Tables and Graphs in Science

This is part of the NSW HSC science curriculum part of the Working Scientifically skills.

How to Draw Tables and Graphs

In the NSW Higher School Certificate (HSC) Science curriculum, students are expected to present and analyse data effectively using tables and graphs. Creating clear, accurate, and well-organised tables and graphs is essential for communicating scientific findings and demonstrating a thorough understanding of the scientific method. In this article, we will discuss the key principles of drawing tables and graphs in HSC Science and provide guidelines for creating high-quality visual representations of data.

Tables

Tables are useful for organising and presenting data in a structured and easy-to-read format. When creating tables, keep the following principles in mind:

  • Table structure: Use a consistent layout with rows and columns, including clear headings for each column. Ensure that all units of measurement are specified in the headings only.
  • Table formatting: Format the table neatly and consistently, with borders separating each row and column. Align numbers and text appropriately within each cell.
  • Table caption: Provide a concise and informative caption that describes the content of the table. Place the caption above the table.
  • Table numbering: Number tables sequentially (e.g., Table 1, Table 2) for easy referencing within your report or article.

Example:

Table 1: Growth Rate of Tomato Plants at Different Light Intensities

Light Intensity (W m⁻²) Average Growth Rate (cm/week)
50 0.4
100 0.7
200 1.5
400 3.2

Graphs

Graphs are visual representations of data that help identify trends, patterns, and relationships between variables. 

how to draw a proper graph in science

 

When creating graphs, consider the following guidelines:

  • Graph type: Choose the most appropriate type of graph for your data, such as line graphs for continuous data or bar graphs for categorical data.
  • Axes: Clearly label the x and y axes, including the variable being measured and its unit (e.g., "Time (weeks)" or "Light Intensity (W m⁻²)"). The independent variable should be placed on the x-axis, while the dependent variable should be placed on the y-axis.
  • Scales: Use consistent scales on both axes, with evenly spaced intervals that make it easy to read and interpret the data.
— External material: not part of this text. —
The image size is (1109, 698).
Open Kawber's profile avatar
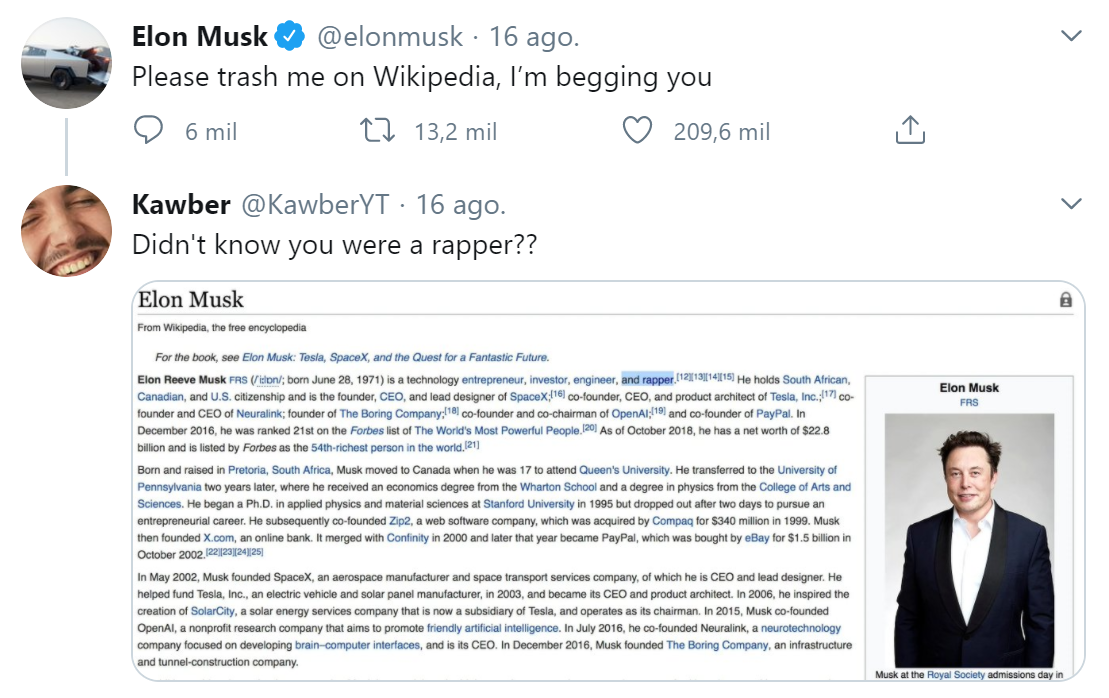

The scale should such that your data points cover at least 75% of the graph.
  • Data points: Plot data points accurately and clearly, using symbols or bars to represent each point.
  • Lines and trendlines: For line graphs, connect data points with a smooth curve or straight line segments. If appropriate, include a line or curve of best-fit to highlight the overall pattern in the data.
  • Legend: Include a legend if your graph contains multiple data series, using clear labels and symbols to distinguish between each series.
  • Graph title: Provide a concise and informative title that describes the content of the graph.
  • Graph numbering: Number graphs sequentially (e.g., Figure 1, Figure 2) for easy referencing within your report or article. This should be placed below the graph.

Drawing Line of Best Fit (LOBF)

A line of best fit, also known as a trend line or regression line, is a straight line that best represents the data points in a scatter plot. It illustrates the overall trend or relationship between two variables.

 

line of best fit

 

Here's a step-by-step guide on how to draw a line of best fit by hand:

  1. Create a scatter plot: Plot your data points on a graph with the independent variable (usually time or a controlled variable) on the x-axis and the dependent variable (the variable you're measuring) on the y-axis.

  2. Observe the trend: Look at the overall pattern or trend in the data points. Do they seem to follow an upward or downward trend, or is there no clear trend at all?

  3. Estimate the line: Visualise a straight line that best represents the overall trend of the data points. The line should pass through or be close to as many data points as possible. The goal is to have roughly an equal number of data points above and below the line.

  4. Minimise the residuals: The line of best fit should minimise the sum of the squared vertical distances (residuals) between the data points and the line itself. In other words, try to minimise the total "error" or deviation of the data points from the line. It's essential to strike a balance, as it's unlikely that all data points will lie exactly on the line.

  5. Draw the line: Once you've estimated the position of the line that best represents the data points, use a ruler or a straight edge to draw the line on your scatter plot. Make sure the line of best fit does not extend beyond the plotted data points.

Keep in mind that drawing a line of best fit by hand is a subjective process, and the line you draw might differ slightly from someone else's. For a more accurate and objective method, you can use statistical software or a graphing calculator to perform a linear regression analysis, which will calculate the exact equation of the line of best fit based on your data points.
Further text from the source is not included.